• **Source information**:
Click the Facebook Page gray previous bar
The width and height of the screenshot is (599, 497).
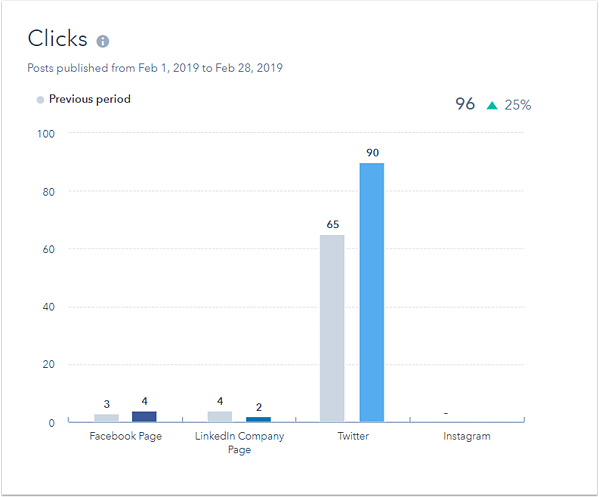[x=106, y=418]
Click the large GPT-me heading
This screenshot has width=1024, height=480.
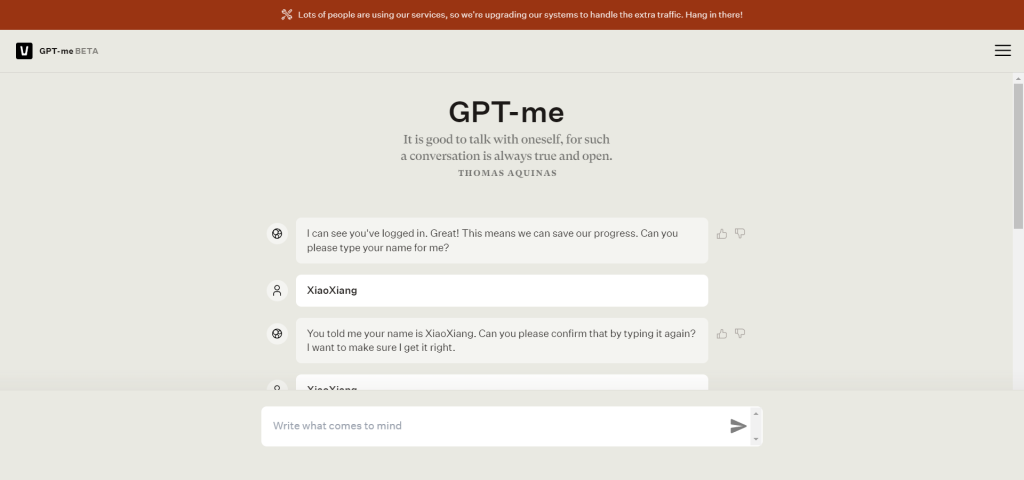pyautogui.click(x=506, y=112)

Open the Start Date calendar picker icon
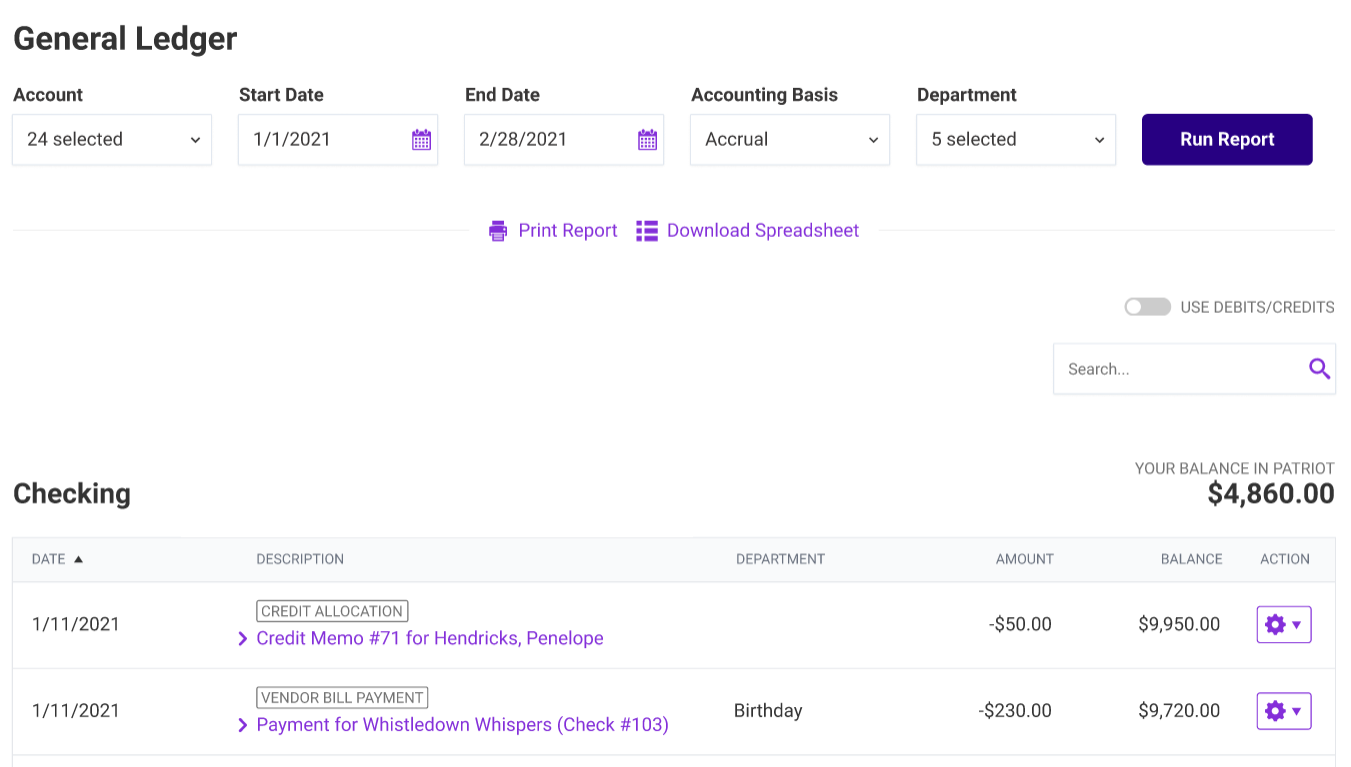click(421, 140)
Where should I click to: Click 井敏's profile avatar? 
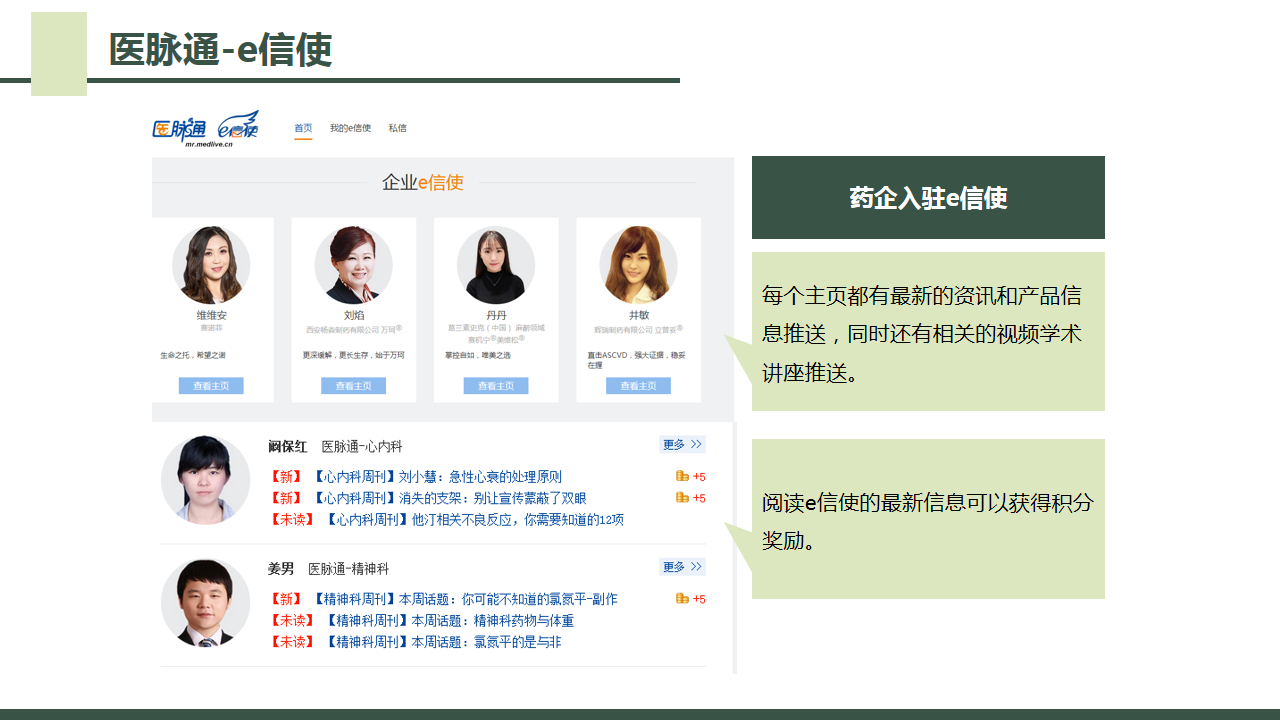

• **Aim of the exercise**:
Reproduce the final stretch of lines exactly: the line containing "This screenshot has width=1024, height=480." through the last line of the data, both included. Pictures do not belong in the copy.

• **Output of the task**:
This screenshot has width=1024, height=480.
pyautogui.click(x=506, y=112)

Open the Start Date calendar picker icon
click(421, 140)
Where should I click to: Click 井敏's profile avatar? 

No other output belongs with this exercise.